Document section:
Purpose of the Study:

  • To investigate the role of HIF-2α in HIV transcription and replication under hypoxic conditions.
  • To determine if HIF signaling affects the reactivation of latent HIV.
  • To explore the implications of hypoxia on the efficacy of latency-reversing agents.

Main Methods:

  • Studied HIV replication and latency in hypoxic vs. normoxic conditions.
  • Investigated the binding of HIF-2α to the HIV promoter.
  • Assessed the impact of hypoxia and HIF inhibition on HIV reactivation induced by TNF or Romidepsin.

Main Results:

  • HIF-2α was found to restrict HIV transcription through direct binding to the viral promoter.
  • Hypoxia reduced the reactivation of HIV mediated by tumor necrosis factor or Romidepsin.
  • Inhibiting HIF signaling pathways reversed the hypoxia-mediated suppression of HIV reactivation.

Conclusions:

  • The low-oxygen environment in lymph nodes may suppress HIV replication and promote latency.
  • A mechanism involving HIF-2α contributes to the limited efficacy of latency-reversing agents in reactivating HIV.
  • Targeting HIF signaling pathways may offer new strategies for controlling latent HIV-1 infection.

Task details:
Quote everything from "Purpose of the" down to "of latent HIV." in the HIV study summary.

Stored data:

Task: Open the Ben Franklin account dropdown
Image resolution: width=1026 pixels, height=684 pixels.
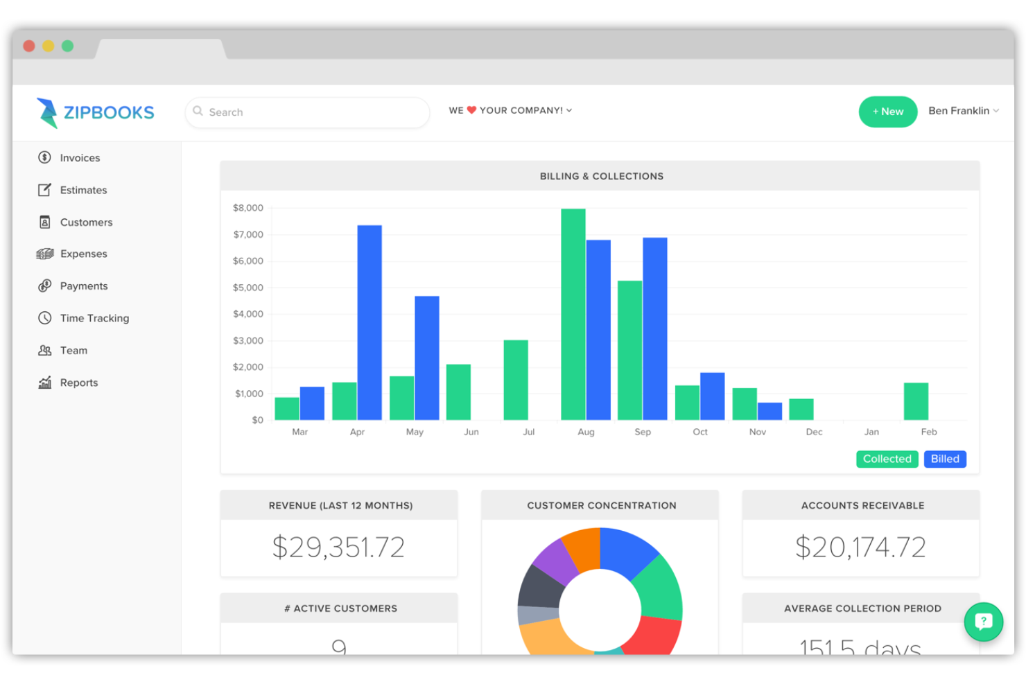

Completed exercise:
Purpose of the Study:

  • To investigate the role of HIF-2α in HIV transcription and replication under hypoxic conditions.
  • To determine if HIF signaling affects the reactivation of latent HIV.